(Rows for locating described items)
· · · · ·

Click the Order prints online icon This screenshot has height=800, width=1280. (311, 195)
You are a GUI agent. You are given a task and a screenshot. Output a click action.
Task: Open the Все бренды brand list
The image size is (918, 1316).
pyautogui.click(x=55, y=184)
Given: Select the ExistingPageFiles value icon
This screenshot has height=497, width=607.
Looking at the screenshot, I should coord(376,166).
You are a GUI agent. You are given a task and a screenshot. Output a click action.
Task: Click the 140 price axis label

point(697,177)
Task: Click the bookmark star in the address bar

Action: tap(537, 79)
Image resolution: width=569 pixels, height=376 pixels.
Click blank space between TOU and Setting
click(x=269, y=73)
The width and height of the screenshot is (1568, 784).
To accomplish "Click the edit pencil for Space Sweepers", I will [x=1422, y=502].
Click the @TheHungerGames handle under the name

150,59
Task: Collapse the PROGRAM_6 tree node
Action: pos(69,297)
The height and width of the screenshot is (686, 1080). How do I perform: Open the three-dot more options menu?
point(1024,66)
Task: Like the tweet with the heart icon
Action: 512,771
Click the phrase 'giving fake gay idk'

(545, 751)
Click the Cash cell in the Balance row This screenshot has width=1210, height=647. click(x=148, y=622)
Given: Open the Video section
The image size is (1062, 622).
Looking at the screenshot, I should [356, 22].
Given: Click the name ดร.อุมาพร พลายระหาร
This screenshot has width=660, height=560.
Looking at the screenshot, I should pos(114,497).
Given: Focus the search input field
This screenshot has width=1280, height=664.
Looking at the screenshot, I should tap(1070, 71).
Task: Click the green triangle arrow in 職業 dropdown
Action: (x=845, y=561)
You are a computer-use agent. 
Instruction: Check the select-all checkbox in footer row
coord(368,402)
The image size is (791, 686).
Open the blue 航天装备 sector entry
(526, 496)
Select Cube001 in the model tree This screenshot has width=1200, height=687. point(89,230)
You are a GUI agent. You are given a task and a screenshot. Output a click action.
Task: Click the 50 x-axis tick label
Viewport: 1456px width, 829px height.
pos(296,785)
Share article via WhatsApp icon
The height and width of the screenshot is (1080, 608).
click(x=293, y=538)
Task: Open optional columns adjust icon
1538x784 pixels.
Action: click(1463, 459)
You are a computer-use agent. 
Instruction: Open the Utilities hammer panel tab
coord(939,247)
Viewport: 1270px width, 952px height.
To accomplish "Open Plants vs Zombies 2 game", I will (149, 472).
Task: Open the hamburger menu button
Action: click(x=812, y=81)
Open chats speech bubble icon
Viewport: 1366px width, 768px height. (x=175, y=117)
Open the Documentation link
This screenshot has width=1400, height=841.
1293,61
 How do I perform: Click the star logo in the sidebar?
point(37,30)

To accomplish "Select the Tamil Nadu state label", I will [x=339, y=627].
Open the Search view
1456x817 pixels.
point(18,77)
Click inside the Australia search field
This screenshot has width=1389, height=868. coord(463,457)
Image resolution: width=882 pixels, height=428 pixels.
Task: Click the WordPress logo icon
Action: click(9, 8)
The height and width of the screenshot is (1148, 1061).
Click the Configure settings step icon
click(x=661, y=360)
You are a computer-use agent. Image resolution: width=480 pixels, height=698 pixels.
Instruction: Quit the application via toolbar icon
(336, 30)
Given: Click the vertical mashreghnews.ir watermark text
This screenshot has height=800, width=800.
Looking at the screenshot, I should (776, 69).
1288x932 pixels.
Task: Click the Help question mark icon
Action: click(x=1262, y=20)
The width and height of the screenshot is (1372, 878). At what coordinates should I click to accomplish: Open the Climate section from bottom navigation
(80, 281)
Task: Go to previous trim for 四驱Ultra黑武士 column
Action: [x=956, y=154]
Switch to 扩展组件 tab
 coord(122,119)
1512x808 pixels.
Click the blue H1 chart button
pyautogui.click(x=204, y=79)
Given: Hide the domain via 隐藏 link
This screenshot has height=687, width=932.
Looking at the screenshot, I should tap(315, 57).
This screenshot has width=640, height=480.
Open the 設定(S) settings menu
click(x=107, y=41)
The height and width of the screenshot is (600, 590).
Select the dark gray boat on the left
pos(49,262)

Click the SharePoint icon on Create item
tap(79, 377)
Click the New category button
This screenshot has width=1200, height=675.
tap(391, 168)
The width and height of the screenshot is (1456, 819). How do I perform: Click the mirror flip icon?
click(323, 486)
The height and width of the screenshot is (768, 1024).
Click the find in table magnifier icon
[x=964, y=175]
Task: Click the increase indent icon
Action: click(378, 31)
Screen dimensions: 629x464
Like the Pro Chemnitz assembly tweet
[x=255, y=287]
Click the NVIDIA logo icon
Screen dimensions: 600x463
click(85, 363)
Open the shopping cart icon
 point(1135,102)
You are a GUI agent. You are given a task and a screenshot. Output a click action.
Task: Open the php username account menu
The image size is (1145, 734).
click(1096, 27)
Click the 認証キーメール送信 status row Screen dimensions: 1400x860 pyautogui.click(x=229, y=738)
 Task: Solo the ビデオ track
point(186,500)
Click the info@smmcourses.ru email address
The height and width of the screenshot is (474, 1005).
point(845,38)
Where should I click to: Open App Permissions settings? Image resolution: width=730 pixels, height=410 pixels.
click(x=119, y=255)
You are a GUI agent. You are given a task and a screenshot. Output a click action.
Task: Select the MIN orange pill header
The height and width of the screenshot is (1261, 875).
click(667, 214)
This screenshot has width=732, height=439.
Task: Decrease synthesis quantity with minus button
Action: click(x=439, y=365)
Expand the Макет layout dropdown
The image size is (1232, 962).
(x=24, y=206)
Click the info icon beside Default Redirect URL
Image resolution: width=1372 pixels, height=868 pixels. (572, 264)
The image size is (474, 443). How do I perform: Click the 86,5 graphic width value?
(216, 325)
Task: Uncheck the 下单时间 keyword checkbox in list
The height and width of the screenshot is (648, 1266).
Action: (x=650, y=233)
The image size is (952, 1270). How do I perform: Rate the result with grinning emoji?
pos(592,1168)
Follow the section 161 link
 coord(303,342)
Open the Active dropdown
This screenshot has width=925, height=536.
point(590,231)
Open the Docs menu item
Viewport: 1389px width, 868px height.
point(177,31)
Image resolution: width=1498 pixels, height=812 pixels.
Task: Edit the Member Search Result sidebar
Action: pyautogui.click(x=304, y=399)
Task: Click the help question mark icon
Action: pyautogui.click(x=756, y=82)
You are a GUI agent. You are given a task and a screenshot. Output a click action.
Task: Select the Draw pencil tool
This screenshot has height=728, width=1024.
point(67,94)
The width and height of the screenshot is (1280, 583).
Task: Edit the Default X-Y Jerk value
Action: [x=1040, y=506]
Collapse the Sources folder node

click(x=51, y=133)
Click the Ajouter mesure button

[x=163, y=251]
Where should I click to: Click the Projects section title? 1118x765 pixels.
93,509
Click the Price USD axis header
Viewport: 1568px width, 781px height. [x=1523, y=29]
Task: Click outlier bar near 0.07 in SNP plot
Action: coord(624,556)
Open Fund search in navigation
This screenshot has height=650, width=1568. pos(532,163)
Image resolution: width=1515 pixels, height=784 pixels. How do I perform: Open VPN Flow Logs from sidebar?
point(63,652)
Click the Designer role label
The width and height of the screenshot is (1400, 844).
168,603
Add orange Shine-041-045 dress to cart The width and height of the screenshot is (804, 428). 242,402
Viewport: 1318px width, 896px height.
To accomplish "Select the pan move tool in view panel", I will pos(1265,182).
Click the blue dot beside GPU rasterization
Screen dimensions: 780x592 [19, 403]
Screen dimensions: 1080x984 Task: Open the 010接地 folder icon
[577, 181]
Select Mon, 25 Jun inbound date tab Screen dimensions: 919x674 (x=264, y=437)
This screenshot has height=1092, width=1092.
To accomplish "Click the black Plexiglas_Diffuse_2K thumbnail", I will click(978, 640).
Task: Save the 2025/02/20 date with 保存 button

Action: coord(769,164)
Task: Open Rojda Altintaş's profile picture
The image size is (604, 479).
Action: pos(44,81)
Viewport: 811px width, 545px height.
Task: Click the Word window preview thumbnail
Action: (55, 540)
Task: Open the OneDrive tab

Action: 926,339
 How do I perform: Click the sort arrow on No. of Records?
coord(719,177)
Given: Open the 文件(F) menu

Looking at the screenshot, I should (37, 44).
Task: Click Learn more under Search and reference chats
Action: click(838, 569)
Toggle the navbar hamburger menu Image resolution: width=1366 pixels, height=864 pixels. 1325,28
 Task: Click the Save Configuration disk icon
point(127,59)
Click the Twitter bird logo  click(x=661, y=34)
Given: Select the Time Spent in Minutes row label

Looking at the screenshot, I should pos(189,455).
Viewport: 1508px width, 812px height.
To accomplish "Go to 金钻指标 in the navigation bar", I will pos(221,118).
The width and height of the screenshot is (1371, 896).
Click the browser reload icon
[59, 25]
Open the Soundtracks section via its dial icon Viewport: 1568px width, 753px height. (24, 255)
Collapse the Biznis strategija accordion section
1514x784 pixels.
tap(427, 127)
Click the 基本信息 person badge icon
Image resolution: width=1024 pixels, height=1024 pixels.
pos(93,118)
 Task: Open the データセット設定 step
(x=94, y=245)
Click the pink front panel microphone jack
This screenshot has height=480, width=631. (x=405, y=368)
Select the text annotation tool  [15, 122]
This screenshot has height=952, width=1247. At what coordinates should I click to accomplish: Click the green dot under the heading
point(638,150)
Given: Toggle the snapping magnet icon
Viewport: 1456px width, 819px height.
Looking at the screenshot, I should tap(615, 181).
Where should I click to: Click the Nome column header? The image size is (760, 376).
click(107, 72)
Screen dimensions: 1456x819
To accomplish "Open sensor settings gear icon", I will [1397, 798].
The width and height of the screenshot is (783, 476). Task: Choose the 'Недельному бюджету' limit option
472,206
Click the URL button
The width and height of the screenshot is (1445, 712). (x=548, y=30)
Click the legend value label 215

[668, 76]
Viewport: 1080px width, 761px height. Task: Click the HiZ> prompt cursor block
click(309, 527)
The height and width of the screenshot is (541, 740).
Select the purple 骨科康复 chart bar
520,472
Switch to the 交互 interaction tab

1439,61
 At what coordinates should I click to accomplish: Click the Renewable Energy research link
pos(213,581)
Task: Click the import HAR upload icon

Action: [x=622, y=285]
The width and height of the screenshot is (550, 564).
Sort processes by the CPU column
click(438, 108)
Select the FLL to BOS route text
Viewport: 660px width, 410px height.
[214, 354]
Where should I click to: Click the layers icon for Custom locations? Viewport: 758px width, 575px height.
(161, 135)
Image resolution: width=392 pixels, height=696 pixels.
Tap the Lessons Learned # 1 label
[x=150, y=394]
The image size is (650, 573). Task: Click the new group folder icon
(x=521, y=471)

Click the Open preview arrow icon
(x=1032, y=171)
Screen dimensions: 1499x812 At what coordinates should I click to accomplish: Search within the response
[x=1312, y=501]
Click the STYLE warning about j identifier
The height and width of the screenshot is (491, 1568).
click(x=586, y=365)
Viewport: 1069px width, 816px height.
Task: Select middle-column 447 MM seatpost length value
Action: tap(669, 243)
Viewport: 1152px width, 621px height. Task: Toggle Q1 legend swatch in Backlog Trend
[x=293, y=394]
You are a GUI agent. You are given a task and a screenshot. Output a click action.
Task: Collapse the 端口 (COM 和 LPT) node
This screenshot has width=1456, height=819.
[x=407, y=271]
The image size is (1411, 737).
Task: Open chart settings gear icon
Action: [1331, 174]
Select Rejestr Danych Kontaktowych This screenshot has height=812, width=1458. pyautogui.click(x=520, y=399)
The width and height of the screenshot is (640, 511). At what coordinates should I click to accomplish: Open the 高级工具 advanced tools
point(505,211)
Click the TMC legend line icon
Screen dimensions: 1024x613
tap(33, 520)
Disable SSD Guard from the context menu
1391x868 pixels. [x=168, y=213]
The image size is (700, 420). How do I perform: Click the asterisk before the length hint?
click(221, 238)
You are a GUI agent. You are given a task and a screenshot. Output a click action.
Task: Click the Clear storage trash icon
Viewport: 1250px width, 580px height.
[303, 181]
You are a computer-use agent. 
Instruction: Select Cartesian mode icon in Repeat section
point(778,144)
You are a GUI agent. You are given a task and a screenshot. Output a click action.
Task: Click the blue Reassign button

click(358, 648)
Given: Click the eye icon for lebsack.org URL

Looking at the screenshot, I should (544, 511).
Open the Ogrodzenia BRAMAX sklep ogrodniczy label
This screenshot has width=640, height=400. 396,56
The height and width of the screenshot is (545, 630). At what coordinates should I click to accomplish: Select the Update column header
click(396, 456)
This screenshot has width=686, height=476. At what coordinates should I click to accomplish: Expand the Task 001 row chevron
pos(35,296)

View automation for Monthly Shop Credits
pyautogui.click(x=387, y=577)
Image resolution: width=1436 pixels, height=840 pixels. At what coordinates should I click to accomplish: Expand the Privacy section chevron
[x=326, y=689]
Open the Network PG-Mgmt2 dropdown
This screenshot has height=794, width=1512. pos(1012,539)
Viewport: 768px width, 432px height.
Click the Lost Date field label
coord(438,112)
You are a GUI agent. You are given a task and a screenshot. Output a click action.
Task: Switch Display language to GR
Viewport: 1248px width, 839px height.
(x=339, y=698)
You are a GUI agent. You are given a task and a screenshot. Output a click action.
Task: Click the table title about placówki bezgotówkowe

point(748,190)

· · · · ·

(Task statement) Rewrite the rows from the line with "The width and height of the screenshot is (1372, 878)." to the line with "Action: [x=956, y=154]", changing "Climate" to "Weather" and leaving everything else the same.

(Complete output)
The width and height of the screenshot is (1372, 878). At what coordinates should I click to accomplish: Open the Weather section from bottom navigation
(80, 281)
Task: Go to previous trim for 四驱Ultra黑武士 column
Action: [x=956, y=154]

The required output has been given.